Other risk factors include:
Fair complexion, rich in freckles and prone to sunburn
Red or blonde hair
Blue eyes
Advanced age
Weak immune system (for example, HIV infection or immunosuppressive therapies)
Exposure to chemicals such as creosote and arsenic
Diagnosis
It is recommended that every adult undergo a medical examination to monitor moles. In case of changes, it is important to consult your doctor and, if necessary, a specialist. The dermatologist or oncologist may recommend the removal of the suspicious mole for a histological examination.
There are four main types of cutaneous melanoma:
Superficial spreading melanoma (70% of cases)
Lentigo maligna
Acral lentiginous melanoma
Nodular melanoma (more aggressive but less frequent)
Therapy
The initial treatment for melanoma is surgical.
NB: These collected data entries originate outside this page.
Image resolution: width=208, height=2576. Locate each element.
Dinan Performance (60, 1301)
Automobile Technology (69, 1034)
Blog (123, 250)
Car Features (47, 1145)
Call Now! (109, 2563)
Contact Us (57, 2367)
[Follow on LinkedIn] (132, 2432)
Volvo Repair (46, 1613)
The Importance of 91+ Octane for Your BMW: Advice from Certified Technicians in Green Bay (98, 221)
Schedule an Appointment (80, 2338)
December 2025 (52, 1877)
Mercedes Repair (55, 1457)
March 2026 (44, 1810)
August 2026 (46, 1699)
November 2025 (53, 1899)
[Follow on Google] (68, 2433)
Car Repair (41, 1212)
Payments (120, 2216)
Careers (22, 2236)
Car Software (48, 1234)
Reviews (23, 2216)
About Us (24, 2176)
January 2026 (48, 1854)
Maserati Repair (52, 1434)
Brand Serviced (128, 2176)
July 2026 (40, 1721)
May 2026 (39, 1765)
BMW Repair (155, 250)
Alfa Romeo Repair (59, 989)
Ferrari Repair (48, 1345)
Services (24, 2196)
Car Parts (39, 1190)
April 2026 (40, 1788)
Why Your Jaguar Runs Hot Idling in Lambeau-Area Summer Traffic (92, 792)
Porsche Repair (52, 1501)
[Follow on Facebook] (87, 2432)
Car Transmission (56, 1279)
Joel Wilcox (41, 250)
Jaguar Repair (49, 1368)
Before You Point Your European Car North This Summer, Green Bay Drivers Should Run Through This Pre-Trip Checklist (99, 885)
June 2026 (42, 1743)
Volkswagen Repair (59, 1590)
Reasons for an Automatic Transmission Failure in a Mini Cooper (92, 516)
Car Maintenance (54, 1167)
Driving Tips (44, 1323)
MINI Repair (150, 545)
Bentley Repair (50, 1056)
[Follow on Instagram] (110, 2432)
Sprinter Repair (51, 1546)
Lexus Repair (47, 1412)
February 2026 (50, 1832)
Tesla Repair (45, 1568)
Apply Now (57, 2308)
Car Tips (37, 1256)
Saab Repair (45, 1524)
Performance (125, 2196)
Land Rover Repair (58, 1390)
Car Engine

If the melanoma recurs, new therapies are available. The choice of treatment depends on the type of cancer, the stage of the tumor, and the patient's health status.
The staging of melanoma is fundamental to determine the treatment. The stages are:
Stage I and II: no metastases are present
Stage III: metastases in regional lymph nodes
Stage IV: distant metastases
Active surveillance and innovative therapies
For early stages, active surveillance consists of careful monitoring without immediate post-surgery treatment. For advanced stages, new therapies such as targeted therapies and immunotherapy are available. These have brought significant benefits, although they may have serious side effects.
Gender aspects
Gender differences influence the incidence, prognosis, and response to therapies for melanoma. Men are at higher risk of disease progression and mortality. However, men with advanced melanoma respond better to immunotherapy compared to women, who may experience side effects more frequently.
Conclusion
In general, sex and gender represent a valid indicator to consider in the prevention and choice of therapies for melanoma.